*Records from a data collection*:

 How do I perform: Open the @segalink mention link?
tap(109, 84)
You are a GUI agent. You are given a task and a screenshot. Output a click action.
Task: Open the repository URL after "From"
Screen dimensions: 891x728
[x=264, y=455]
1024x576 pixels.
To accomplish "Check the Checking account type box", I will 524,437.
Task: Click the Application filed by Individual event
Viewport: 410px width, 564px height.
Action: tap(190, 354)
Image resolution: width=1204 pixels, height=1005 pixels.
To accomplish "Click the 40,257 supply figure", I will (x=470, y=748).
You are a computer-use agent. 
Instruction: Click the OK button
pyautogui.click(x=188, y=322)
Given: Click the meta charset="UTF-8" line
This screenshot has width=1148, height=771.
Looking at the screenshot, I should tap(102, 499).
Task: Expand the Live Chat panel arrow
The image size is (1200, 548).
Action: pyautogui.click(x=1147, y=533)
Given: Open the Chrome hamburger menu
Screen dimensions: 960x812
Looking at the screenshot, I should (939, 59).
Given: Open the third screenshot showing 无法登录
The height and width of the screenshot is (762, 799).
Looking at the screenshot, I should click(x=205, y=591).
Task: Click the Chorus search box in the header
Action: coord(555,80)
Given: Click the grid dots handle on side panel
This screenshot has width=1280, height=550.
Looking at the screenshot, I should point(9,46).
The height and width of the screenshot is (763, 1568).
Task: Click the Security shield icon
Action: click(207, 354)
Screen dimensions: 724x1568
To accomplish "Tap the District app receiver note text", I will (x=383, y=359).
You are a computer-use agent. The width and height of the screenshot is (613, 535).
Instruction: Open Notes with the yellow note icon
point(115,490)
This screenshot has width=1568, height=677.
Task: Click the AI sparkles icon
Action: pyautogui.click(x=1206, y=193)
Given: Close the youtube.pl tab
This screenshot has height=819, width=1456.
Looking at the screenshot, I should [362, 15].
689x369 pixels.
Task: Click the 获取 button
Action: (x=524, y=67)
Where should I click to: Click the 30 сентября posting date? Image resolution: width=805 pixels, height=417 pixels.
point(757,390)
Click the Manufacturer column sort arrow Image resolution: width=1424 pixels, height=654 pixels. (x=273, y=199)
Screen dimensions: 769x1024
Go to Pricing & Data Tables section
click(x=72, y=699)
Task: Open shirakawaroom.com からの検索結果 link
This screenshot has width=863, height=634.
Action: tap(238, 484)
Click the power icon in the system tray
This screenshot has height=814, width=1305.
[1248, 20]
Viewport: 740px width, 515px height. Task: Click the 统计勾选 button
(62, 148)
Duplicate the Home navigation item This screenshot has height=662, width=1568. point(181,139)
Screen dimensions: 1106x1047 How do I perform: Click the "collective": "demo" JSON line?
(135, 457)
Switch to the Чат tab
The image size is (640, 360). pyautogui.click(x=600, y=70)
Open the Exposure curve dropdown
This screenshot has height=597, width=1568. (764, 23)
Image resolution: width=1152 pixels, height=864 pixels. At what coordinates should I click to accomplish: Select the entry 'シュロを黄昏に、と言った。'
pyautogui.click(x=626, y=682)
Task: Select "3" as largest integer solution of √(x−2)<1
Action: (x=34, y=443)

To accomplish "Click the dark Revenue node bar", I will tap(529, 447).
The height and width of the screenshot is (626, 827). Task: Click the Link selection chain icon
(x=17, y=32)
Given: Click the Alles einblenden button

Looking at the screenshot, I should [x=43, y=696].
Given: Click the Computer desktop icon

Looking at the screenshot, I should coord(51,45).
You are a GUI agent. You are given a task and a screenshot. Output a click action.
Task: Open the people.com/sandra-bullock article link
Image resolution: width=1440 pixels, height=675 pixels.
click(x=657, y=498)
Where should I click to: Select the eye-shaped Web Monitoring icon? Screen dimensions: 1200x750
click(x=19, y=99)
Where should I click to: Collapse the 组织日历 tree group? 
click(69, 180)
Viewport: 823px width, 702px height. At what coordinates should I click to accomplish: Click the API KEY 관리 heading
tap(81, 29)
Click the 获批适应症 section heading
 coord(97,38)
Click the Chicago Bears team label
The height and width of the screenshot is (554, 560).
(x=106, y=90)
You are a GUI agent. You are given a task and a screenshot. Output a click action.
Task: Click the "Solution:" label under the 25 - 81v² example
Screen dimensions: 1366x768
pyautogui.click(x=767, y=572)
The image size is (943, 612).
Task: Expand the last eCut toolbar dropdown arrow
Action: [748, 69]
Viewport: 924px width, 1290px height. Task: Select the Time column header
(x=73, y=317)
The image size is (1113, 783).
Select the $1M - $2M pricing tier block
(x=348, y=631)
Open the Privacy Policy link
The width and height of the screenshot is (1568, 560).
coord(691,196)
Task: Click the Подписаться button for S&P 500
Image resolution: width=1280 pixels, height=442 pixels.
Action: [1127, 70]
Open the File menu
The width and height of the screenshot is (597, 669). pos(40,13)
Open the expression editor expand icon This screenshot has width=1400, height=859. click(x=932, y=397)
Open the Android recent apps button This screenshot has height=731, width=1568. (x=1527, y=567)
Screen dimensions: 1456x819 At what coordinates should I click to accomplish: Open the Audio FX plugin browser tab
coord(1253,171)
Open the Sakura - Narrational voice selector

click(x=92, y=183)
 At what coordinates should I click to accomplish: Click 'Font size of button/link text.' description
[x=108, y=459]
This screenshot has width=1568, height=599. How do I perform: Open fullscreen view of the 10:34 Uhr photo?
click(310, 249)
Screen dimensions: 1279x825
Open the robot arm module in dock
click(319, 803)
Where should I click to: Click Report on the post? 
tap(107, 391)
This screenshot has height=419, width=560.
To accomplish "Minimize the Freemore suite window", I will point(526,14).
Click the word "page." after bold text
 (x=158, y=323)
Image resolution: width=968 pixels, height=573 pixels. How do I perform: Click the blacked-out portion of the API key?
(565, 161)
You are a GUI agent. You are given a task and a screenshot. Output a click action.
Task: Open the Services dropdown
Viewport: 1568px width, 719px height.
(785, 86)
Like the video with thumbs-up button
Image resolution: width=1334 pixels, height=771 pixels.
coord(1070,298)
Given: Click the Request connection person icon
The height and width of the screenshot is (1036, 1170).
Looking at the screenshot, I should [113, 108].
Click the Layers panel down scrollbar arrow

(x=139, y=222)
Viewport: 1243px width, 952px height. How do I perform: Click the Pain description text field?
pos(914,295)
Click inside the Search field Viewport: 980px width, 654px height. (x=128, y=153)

*TRY IT*:
Using the entries shown above, reproduce verbatim the lines from the line bearing "1024x576 pixels." to the line bearing "Task: Expand the Live Chat panel arrow", inclusive.

*SOLUTION FOR THIS EXERCISE*:
1024x576 pixels.
To accomplish "Check the Checking account type box", I will 524,437.
Task: Click the Application filed by Individual event
Viewport: 410px width, 564px height.
Action: tap(190, 354)
Image resolution: width=1204 pixels, height=1005 pixels.
To accomplish "Click the 40,257 supply figure", I will (x=470, y=748).
You are a computer-use agent. 
Instruction: Click the OK button
pyautogui.click(x=188, y=322)
Given: Click the meta charset="UTF-8" line
This screenshot has width=1148, height=771.
Looking at the screenshot, I should tap(102, 499).
Task: Expand the Live Chat panel arrow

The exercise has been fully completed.